--- Texte à lire ---
********

Imaginez un dessin à la Sempé où des centaines d’anonymes, chacun muni d’un porte-voix, sont trop occupés par leur propre discours pour s’aperçevoir qu’ils ne parlent qu’à eux-mêmes.
Dans la communication à l’ère numérique, la course à l’effet immédiat conduit bien trop souvent à trois postures stériles.
“Ecrire, c’est vider son sac.” François Miterrand. La structure virale des réseaux sociaux principaux, l’esprit de cour de récréation poussent à tenir par principe une attitude tranchante. C’est le polémiste, qui exprime sa position sur tous les sujets, peu importe sa sphère de compétence. La viralité, graal ultime, n’existe que si la première charge est brutale. Le polémiste écrit pour durer, et in fine pour influencer.
“Ecrire, c’est une façon de parler sans être interrompu.” Jules Renard. De l’autre côté du spectre, c’est le règne des experts. Le style est dense, le texte est long. Une sorte d’équivalent de la tendance française à rester tard au travail pour prouver son efficacité. Pondre 20 pages, c’est l’assurance que personne ne les lira, mais que sa légitimité sera définitivement assise dans le domaine. Il y a bien un travail conséquent, et pour cause, mais l' »expert » n’écrit pas pour être lu, il écrit pour être reconnu.
“Ecrire, c’est déjà mettre du noir sur du blanc. » Stéphane Mallarmé. Troisième posture, et ventre mou de l’expression sur les réseaux sociaux, la langue de bois n’a pas disparu avec le digital. L’éternel recours des paresseux et des couards a encore le vent en poupe. Il consiste généralement à relayer systématiquement les messages les plus consensuels, ou a produire une pensée pseudo-innovante en rabachant des poncifs. C’est le « il faut que j’en dise quelque chose sinon on pourra me le reprocher » qui constitue l’essentiel du brouhaha numérique.

********

--- Lignes fournies ---
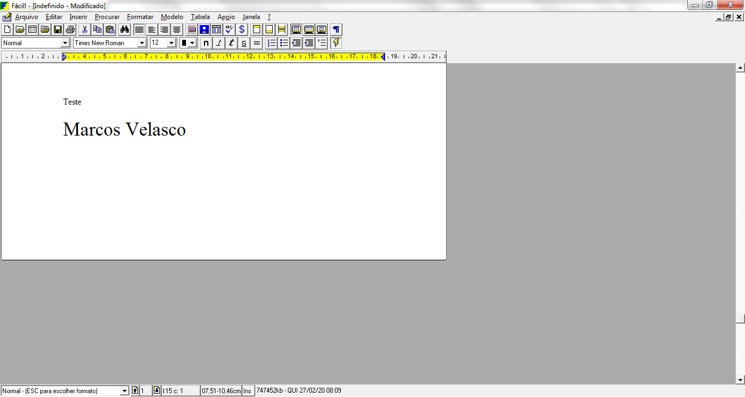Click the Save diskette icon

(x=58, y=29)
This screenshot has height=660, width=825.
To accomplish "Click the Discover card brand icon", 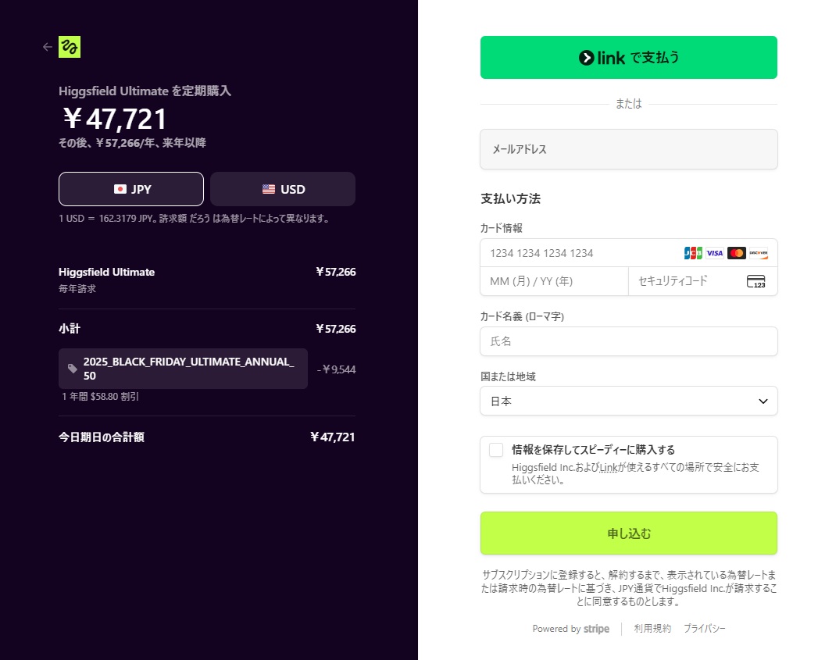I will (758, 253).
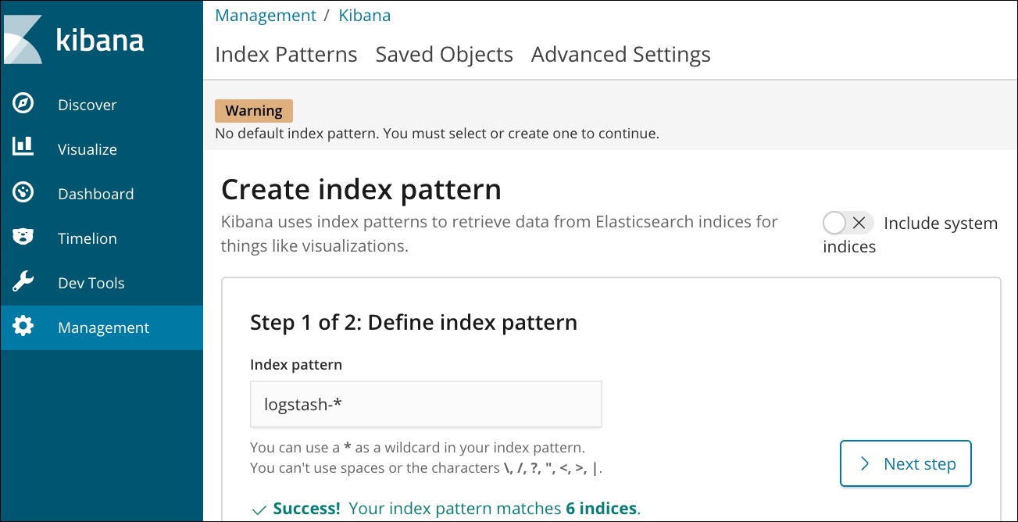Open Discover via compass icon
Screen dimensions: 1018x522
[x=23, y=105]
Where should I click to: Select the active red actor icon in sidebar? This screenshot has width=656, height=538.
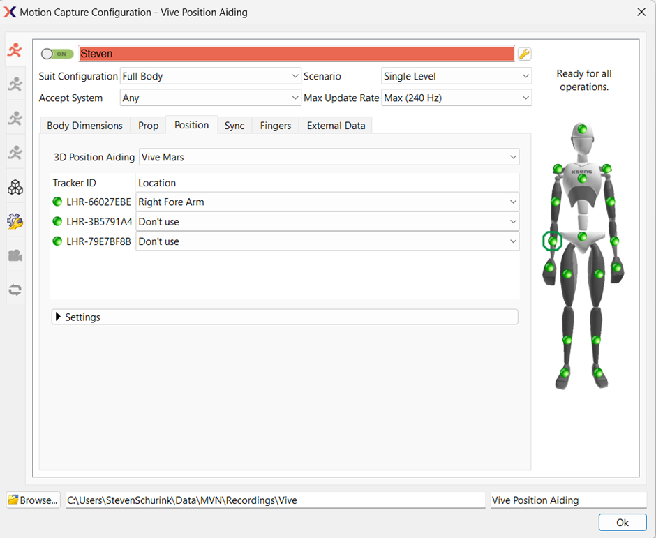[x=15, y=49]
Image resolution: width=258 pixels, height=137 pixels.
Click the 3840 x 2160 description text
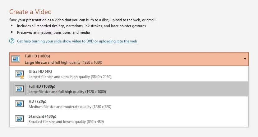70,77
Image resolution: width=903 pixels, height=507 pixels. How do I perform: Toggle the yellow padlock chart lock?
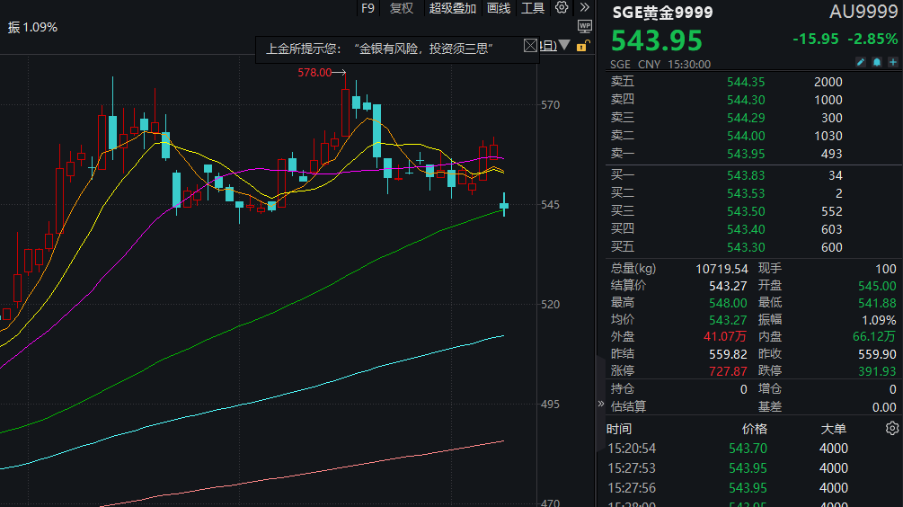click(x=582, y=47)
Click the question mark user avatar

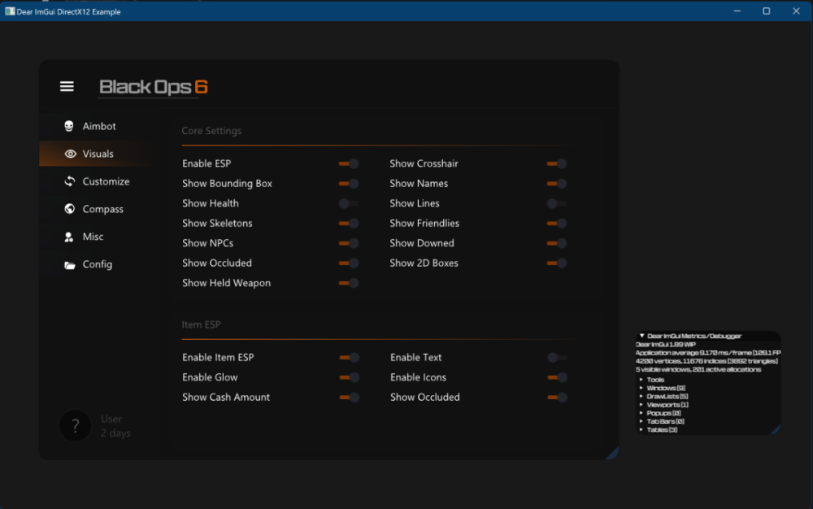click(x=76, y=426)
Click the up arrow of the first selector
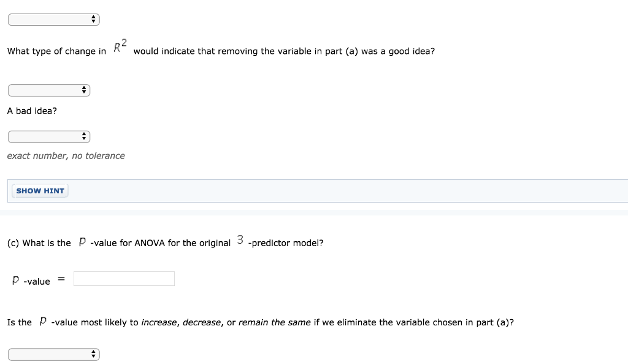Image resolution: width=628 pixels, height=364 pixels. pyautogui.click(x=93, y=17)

********

--- Question 1 ---
Dans le texte sur la communication numérique, à quelle tendance française le style des experts est-il comparé ?
--- Question 2 ---
Recopiez, s'il vous plaît, le passage du texte sur la communication numérique qui commence par « Dans la communication » et se poursuit jusqu'à « fine pour influencer. ».
--- Question 3 ---
Nommez tous les auteurs dont le texte sur la communication numérique reproduit une phrase.

--- Réponse 1 ---
À la tendance française à rester tard au travail pour prouver son efficacité.

--- Réponse 2 ---
Dans la communication à l’ère numérique, la course à l’effet immédiat conduit bien trop souvent à trois postures stériles.
“Ecrire, c’est vider son sac.” François Miterrand. La structure virale des réseaux sociaux principaux, l’esprit de cour de récréation poussent à tenir par principe une attitude tranchante. C’est le polémiste, qui exprime sa position sur tous les sujets, peu importe sa sphère de compétence. La viralité, graal ultime, n’existe que si la première charge est brutale. Le polémiste écrit pour durer, et in fine pour influencer.

--- Réponse 3 ---
François Miterrand, Jules Renard, Stéphane Mallarmé